◆ **REQUIREMENT 1**: Echo the stretch of the James Hardie asbestos article below from "Construction giant James" through "diseases by 2020.".
◆ **REQUIREMENT 2**: List every year or decade mentioned in the James Hardie asbestos article below.
◆ **REQUIREMENT 3**:
Using the James Hardie asbestos article below, answer yes or no to whether each statement agrees with it, and quote the words that decide it.
(a) James Hardie Industries set up its compensation fund in 2001.
(b) Asbestos was commonly used in the construction industry until the 1990's.
(c) Paul Bastian is the Labor Council Secretary.

◆ **TEXT PROVIDED**:
****************
Construction giant James Hardie Industries wants to wash its hands of up to 42 000 Australians expected to die from asbestos related diseases by 2020.

Australian Manufacturing Workers Union (AMWU) secretary Paul Bastian has lashed the move to shift the obligation onto NSW taxpayers as "an act of corporate bastardry".

In 2001 James Hardie Industries established a fund to compensate victims of asbestos related diseases; this fund now faces an $800 million shortfall and the company is refusing to guarantee future liabilities.

James Hardies claimed that the establishment of the fund - known as the Medical Research & Compensation Foundation' - would "manage James Hardie's asbestos liabilities and related litigation, compensate sufferers of asbestos related diseases and fund medical research to find treatments for these diseases".

At the time, asbestos victims and unions warned it was a dodge to try and avoid escalating liabilities. That position was set out in a AMWU letter to James Hardie Industries, warning the company could not duck its legal and moral responsibilities.

"I particularly remember the two spivs who turned up on behalf of James Hardie's to sing the praises of this wonderful fund," says Labor Council Secretary John Robertson. "They turned up with ready-to-go press releases we were supposed to endorse.

"We were very suspicious, and as it's turned out quite rightly so. This is an absolutely appalling situation. James Hardie has profited for many years by exposing workers to asbestos."

Media reports have put the bill for compensation for asbestos related diseases at $6 billion. The move by James Hardie is believed to be an attempt to shift the bill for compensation onto the public purse - forcing victims suffering from asbestos related diseases to go to the NSW state government for compensation.

The AMWU says the company knew the effects of asbestos and profited by tens of millions of dollar from continuing production but now wants the public to pick up the health bill.

It flagged the James Hardie campaign months ago when the company's insurer, Allianz, began sounding out politicians about changing compensation laws.

The AMWU has received support from the NSW Labor Council to conduct a campaign to ensure James Hardie and insurer Allianz meet their responsibilities to the victims of asbestos related diseases.

"It appears that James Hardie has deliberately contrived its corporate structure to quarantine itself from any legal action related to future compensation claims," says Bastian. "We are not going to tolerate that. We will continue to hold them accountable.

"The management of James Hardie either deliberately lied or has been grossly incompetent."

Asbestos is a deadly substance with its fibres known to cause lung cancer and mesothelioma. It was commonly used in the construction industry until the 1980's even though its risks have been known since the 1950's.
****************
◆ **RECORDED DATA**:
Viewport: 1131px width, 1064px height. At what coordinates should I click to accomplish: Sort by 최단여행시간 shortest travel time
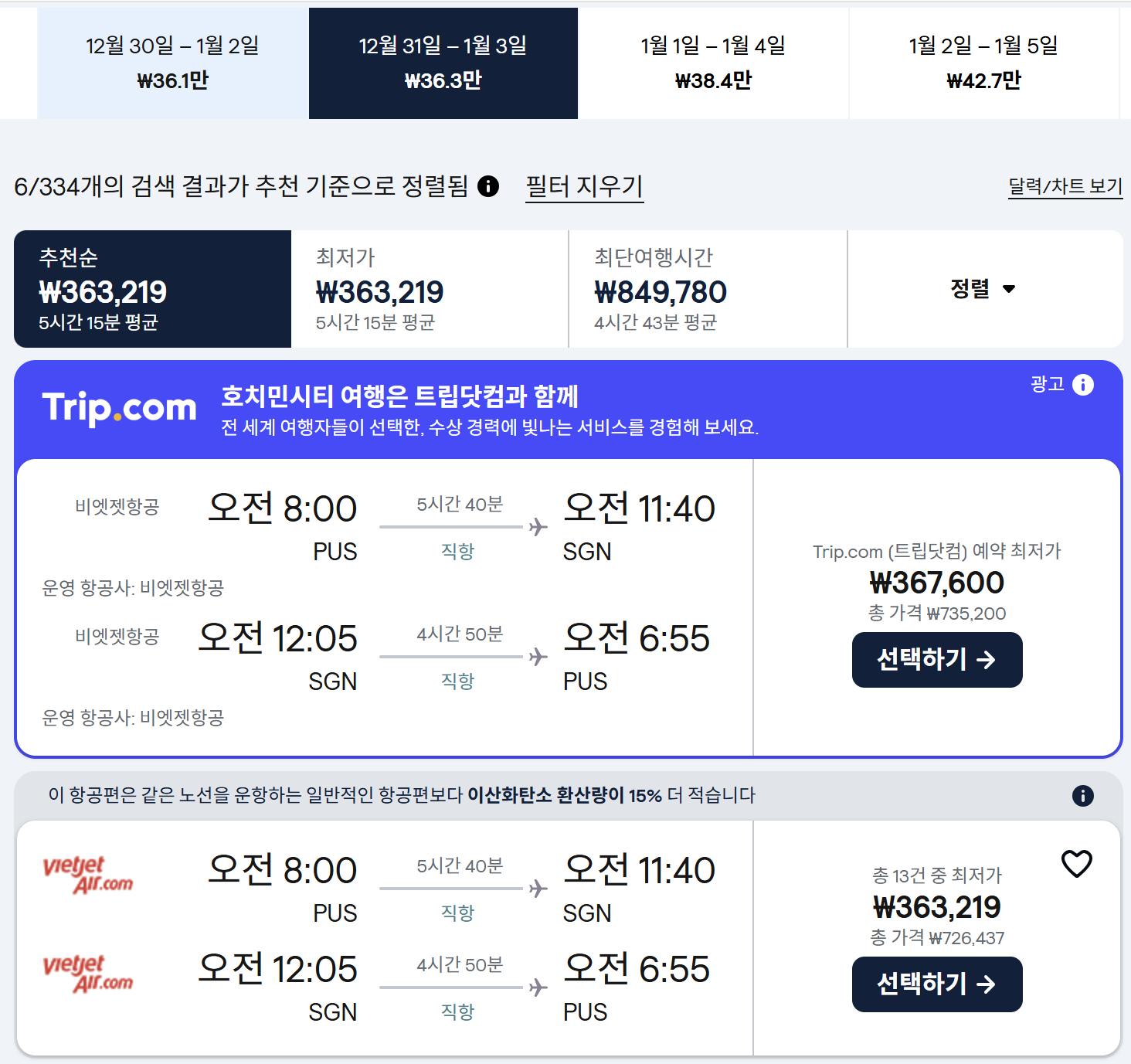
****************
◆ **WRITTEN RESPONSE 1**:
Construction giant James Hardie Industries wants to wash its hands of up to 42 000 Australians expected to die from asbestos related diseases by 2020.

◆ **WRITTEN RESPONSE 2**:
- 2020
- 2001
- the 1980's
- the 1950's

◆ **WRITTEN RESPONSE 3**:
(a) Yes: "In 2001 James Hardie Industries established a fund to compensate victims of asbestos related diseases"
(b) No: "It was commonly used in the construction industry until the 1980's"
(c) No: "Australian Manufacturing Workers Union (AMWU) secretary Paul Bastian" and "Labor Council Secretary John Robertson"